本文:
しかし、仮に『プベルル酸』が混入したサプリメントを摂取していたとしても、ほかの要因によって、体調に異変が起きた可能性も否定できない。
「小林製薬が被害者に渡した書類を見ると、因果関係が《ある》《ない》《わかりません》の三択を医師に選ばせるものなんですが、断定的なことを医師はなかなかしてくれません。相談を受けている被害者には、安易に書類を提出しないよう伝えています」
そのうえで、小林製薬とはどのような話し合いをしているのか。
「小林製薬には、健康被害を受けた被害者であると認定してもらうには、どういうエビデンス(=根拠)が必要なのかや、摂取したことのエビデンスをどこまで求めるのか、どういった基準で補償を行うのかを問うている段階です。被害者の中には、月々の治療費は出してもらったと話す人もいるのですが、それがどういうエビデンスに基づいて、どういう計算式で支払われているかは、わからないんです。なので、われわれとしては、十分に補償しているとは評価できません」
例えば、サプリを摂取したことで腎機能が低下して透析が必要になるなど、治療を行っても改善の見込みがない“症状固定”の状態になった人は、従来のような生活を送ることが困難になる。
こうした将来の不安についても、補償が必要となるはずだが、
「私の知る限りでは、そういった補償の話にまで進んでいる人はいないはずです」
変わらない企業の実態
こうした状況を踏まえると、小林製薬が誠実な対応をしているのか、疑問が残る。
「前会長が、特別顧問に就任し、いまだに多額の報酬をもらっています。これが示すのは、今も創業家が絶大な権力を握っており、企業の実態は何も変わっていないということです」
そう話すのは、企業のコーポレートガバナンスの専門家で青山学院大学の名誉教授である八田進二氏。

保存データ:

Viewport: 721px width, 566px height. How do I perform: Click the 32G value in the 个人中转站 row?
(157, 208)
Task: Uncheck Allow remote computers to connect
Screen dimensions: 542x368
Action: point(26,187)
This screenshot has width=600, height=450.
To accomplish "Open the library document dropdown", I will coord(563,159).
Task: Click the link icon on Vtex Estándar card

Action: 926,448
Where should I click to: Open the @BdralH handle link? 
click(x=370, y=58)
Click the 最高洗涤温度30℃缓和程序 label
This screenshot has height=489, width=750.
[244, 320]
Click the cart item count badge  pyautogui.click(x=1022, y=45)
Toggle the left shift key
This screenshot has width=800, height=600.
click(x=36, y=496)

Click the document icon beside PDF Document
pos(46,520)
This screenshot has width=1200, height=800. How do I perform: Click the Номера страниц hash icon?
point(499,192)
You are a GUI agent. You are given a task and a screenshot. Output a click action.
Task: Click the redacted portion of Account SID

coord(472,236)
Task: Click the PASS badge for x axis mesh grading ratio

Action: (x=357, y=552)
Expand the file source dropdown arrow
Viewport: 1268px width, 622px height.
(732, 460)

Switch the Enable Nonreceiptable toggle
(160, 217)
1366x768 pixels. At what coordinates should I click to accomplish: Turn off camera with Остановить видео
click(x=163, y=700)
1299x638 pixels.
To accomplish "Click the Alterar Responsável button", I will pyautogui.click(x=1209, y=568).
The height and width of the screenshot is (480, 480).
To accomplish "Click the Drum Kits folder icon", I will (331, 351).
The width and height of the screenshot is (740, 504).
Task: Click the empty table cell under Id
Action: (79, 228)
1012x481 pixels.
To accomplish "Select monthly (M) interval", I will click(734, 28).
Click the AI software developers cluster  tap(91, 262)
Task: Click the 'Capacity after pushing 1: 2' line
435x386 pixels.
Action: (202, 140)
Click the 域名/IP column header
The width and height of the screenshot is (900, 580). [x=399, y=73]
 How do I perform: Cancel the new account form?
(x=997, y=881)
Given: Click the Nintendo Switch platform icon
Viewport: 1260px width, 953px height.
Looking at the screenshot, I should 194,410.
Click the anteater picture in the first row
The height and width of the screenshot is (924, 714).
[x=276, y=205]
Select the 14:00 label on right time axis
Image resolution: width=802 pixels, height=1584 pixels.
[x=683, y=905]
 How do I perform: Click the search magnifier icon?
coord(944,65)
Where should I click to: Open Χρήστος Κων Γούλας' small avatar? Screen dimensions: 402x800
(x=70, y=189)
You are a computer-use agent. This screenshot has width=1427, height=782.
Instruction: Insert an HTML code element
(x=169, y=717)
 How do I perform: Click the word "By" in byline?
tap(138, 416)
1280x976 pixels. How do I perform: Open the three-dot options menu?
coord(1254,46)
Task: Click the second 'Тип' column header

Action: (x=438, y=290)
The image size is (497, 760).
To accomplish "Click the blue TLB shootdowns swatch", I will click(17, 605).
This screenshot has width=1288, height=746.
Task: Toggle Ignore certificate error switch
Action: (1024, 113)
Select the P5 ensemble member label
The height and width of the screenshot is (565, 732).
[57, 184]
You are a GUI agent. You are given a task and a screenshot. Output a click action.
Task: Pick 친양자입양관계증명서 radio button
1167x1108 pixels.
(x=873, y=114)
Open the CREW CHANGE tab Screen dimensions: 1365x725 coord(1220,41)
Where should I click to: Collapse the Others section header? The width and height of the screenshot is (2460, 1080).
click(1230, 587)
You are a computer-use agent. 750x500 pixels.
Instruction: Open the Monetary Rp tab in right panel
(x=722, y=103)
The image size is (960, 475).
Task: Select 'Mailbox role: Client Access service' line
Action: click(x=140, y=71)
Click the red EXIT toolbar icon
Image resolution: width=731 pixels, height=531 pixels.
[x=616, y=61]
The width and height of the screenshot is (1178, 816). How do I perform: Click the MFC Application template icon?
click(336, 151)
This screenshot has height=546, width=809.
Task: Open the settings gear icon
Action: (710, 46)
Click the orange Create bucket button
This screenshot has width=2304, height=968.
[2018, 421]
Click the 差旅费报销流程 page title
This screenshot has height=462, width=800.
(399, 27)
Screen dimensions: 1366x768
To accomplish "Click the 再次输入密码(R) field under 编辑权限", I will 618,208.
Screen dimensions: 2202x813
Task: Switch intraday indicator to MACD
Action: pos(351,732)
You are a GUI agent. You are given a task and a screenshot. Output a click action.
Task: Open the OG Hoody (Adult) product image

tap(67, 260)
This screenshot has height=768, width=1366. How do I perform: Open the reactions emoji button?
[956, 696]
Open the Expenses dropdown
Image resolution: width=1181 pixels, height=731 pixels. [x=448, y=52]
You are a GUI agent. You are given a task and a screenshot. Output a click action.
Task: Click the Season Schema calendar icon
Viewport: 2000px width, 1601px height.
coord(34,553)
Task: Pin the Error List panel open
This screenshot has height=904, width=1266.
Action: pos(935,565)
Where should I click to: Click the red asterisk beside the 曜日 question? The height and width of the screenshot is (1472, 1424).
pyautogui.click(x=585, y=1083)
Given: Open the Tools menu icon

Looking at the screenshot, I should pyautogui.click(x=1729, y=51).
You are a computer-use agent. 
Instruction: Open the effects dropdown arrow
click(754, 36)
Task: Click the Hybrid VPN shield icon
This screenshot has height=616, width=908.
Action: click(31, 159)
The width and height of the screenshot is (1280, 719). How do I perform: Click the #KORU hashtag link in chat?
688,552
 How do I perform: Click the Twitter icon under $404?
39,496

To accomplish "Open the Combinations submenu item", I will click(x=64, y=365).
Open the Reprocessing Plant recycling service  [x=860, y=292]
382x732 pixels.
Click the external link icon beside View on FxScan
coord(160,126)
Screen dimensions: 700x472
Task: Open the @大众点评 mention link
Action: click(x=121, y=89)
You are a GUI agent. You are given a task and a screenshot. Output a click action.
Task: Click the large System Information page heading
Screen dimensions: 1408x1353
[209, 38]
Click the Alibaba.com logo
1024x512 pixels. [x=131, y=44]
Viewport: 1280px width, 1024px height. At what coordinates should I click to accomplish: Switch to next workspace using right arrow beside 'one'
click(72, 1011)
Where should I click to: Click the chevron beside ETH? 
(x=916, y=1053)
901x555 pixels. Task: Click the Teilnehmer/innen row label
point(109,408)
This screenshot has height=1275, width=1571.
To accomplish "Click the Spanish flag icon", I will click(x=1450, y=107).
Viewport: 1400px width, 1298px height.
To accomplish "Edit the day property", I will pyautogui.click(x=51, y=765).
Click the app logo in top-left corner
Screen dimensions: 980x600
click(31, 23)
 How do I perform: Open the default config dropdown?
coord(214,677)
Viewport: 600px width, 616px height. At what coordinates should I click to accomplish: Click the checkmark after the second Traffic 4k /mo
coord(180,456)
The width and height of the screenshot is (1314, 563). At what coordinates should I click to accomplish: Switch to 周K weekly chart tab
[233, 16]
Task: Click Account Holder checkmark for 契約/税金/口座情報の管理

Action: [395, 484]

作業内容:
**1.** 本文の「しかし、仮に『プベルル酸』が」から「の名誉教授である八田進二氏。」までを、「補償」を「賠償」に差し替えて記してください。
**2.** 本文に基づき、次の問いに答えてください。
(a) 小林製薬が被害者に渡した書類では、因果関係について医師に何を選ばせるものとされていますか。
(b) 前会長が就任した役職は何ですか。
(c) 八田進二氏は、どの大学の名誉教授ですか。
上記のデータは、本作業では一切使用しません。

各問の解答:
**1.**
しかし、仮に『プベルル酸』が混入したサプリメントを摂取していたとしても、ほかの要因によって、体調に異変が起きた可能性も否定できない。
「小林製薬が被害者に渡した書類を見ると、因果関係が《ある》《ない》《わかりません》の三択を医師に選ばせるものなんですが、断定的なことを医師はなかなかしてくれません。相談を受けている被害者には、安易に書類を提出しないよう伝えています」
そのうえで、小林製薬とはどのような話し合いをしているのか。
「小林製薬には、健康被害を受けた被害者であると認定してもらうには、どういうエビデンス(=根拠)が必要なのかや、摂取したことのエビデンスをどこまで求めるのか、どういった基準で賠償を行うのかを問うている段階です。被害者の中には、月々の治療費は出してもらったと話す人もいるのですが、それがどういうエビデンスに基づいて、どういう計算式で支払われているかは、わからないんです。なので、われわれとしては、十分に賠償しているとは評価できません」
例えば、サプリを摂取したことで腎機能が低下して透析が必要になるなど、治療を行っても改善の見込みがない“症状固定”の状態になった人は、従来のような生活を送ることが困難になる。
こうした将来の不安についても、賠償が必要となるはずだが、
「私の知る限りでは、そういった賠償の話にまで進んでいる人はいないはずです」
変わらない企業の実態
こうした状況を踏まえると、小林製薬が誠実な対応をしているのか、疑問が残る。
「前会長が、特別顧問に就任し、いまだに多額の報酬をもらっています。これが示すのは、今も創業家が絶大な権力を握っており、企業の実態は何も変わっていないということです」
そう話すのは、企業のコーポレートガバナンスの専門家で青山学院大学の名誉教授である八田進二氏。

**2.**
(a) 《ある》《ない》《わかりません》の三択です。
(b) 特別顧問です。
(c) 青山学院大学です。